Juan sat in the room, feeling deafened by the quiet. It seemed as if the room was getting smaller, colder the longer he stayed in it. He hadn’t brought his watch, and they’d confiscated his telephone before he entered the room. He began tapping his fingers on the table, drumming out patterns to songs that played somewhere in the back of his subconscious mind. His seat became uncomfortable, and he began to wish to get up and move around. He stood, paced, sat back down again. There was a temptation to test the doorknob, just to see if it would open. Why would it be open, Juan? Damn. They’re not gonna just tell criminals to stay here and wait and expect them to do it.
Then a thought occurred to him, one that chilled him to the bone. Do they… think I’m the criminal? Juan, again pacing the floor, stopped dead in his tracks and sat down. He felt his palms sweat, his body get cold. Oh god, no. Virgin Mary protect me. I can’t go to jail, no no no they have the wrong guy. How could they think that? Lisa…She was my friend. She was. ...wasn’t she?

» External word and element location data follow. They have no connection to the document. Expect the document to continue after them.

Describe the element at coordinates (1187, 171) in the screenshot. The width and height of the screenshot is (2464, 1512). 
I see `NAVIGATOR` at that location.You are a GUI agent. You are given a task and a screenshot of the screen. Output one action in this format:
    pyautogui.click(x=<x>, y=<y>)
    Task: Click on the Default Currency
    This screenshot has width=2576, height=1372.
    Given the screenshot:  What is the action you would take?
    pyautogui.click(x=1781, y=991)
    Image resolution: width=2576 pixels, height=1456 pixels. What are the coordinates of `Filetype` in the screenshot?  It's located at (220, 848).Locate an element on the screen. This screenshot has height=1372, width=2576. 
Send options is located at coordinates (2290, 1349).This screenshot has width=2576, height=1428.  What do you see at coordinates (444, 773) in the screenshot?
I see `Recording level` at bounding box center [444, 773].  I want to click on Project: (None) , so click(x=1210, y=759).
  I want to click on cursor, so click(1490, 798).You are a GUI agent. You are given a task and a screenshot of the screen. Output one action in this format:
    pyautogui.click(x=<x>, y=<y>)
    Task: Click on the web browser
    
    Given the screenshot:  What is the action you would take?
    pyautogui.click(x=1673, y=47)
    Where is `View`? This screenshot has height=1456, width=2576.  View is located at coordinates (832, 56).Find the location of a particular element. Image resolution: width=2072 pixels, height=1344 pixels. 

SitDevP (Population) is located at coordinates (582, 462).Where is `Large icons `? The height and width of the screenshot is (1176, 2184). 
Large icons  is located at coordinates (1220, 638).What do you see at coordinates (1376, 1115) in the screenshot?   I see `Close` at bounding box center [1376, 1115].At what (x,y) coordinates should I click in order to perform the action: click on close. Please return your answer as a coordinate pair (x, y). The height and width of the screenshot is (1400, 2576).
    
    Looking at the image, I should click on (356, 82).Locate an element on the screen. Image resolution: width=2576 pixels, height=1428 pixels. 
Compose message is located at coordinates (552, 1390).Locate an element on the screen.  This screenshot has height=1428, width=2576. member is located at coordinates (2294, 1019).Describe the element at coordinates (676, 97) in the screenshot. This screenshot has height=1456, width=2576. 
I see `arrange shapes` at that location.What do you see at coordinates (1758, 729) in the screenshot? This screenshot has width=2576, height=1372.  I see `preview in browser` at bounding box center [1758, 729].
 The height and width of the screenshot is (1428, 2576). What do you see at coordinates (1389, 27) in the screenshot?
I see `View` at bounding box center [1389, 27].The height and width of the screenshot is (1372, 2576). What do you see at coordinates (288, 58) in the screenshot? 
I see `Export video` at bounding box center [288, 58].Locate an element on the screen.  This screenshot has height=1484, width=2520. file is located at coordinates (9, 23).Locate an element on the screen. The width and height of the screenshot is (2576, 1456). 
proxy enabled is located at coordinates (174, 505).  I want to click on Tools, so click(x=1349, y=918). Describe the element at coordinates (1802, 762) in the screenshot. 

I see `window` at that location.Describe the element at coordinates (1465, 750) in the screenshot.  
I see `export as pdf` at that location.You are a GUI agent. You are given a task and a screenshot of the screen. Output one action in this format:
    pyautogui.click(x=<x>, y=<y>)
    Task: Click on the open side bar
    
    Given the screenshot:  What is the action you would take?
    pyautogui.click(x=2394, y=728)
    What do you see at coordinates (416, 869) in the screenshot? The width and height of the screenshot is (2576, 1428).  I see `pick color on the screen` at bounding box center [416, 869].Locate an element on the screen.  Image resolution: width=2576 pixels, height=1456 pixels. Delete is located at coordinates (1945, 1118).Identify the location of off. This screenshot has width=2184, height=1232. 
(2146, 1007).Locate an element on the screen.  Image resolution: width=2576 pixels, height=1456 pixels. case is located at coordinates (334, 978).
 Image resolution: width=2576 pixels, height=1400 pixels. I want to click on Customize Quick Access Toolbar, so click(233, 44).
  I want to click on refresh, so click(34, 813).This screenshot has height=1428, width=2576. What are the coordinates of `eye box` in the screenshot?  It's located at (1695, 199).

It must have been more than twenty minutes that he’d been left alone to worry, to make assumptions about what the detective was doing. He got angry, frustrated, and finally, he got afraid.
And he couldn’t shake the thought he’d had since they’d found her that night, dead, defiled, her body destroyed. If she was really my friend, why didn’t she come to me?
Then another thought occurred to him. What if she was? What if she was running from something and running towards me, for safety?
A fresh wave of despair washed over him. Time, he knew, didn’t favor anyone. Every drag queen knew that. They joked about age, and they saw the younger, “newer” version of themselves come and go. He was still young, but he valued the company -and wisdom- of older queens. But the lessons they taught were also those of sacrifice, of knowing that you might lose your dearest friend because they were careless, or careful, because they loved the wrong person. You might show your love and die by hate. You simply never knew… and so everything was honored and sacred, at least it was to them. And that’s what he learned from them, to live that way, with that in mind.
He had never expected it to be Lisa. Somehow, he thought he would have been the one to die young. He had never expected Time to take a few moments from him that would keep him from seeing her in the alley, keep him from helping her, or at least saying goodbye to her during her final breaths.
She died alone, horrifically, in the dark and in pain.
The door swung open without warning. Juan wanted to yell out, “I know my rights! I didn’t do anything. Why did you keep me in here so long!”
Instead, he kept his mouth shut and sat down. The caution his abuela taught him as a child came rushing back. He swallowed and met Belgrove’s gaze.
Belgrove’s eyes looked darker than before, his demeanor more imposing. The familiarity and ease that he’d had before had vanished. He threw down a file, larger than before, on the table.
“Mr. Martinez, we have reason to believe you a possible suspect in the murder of Lisa Falealili.”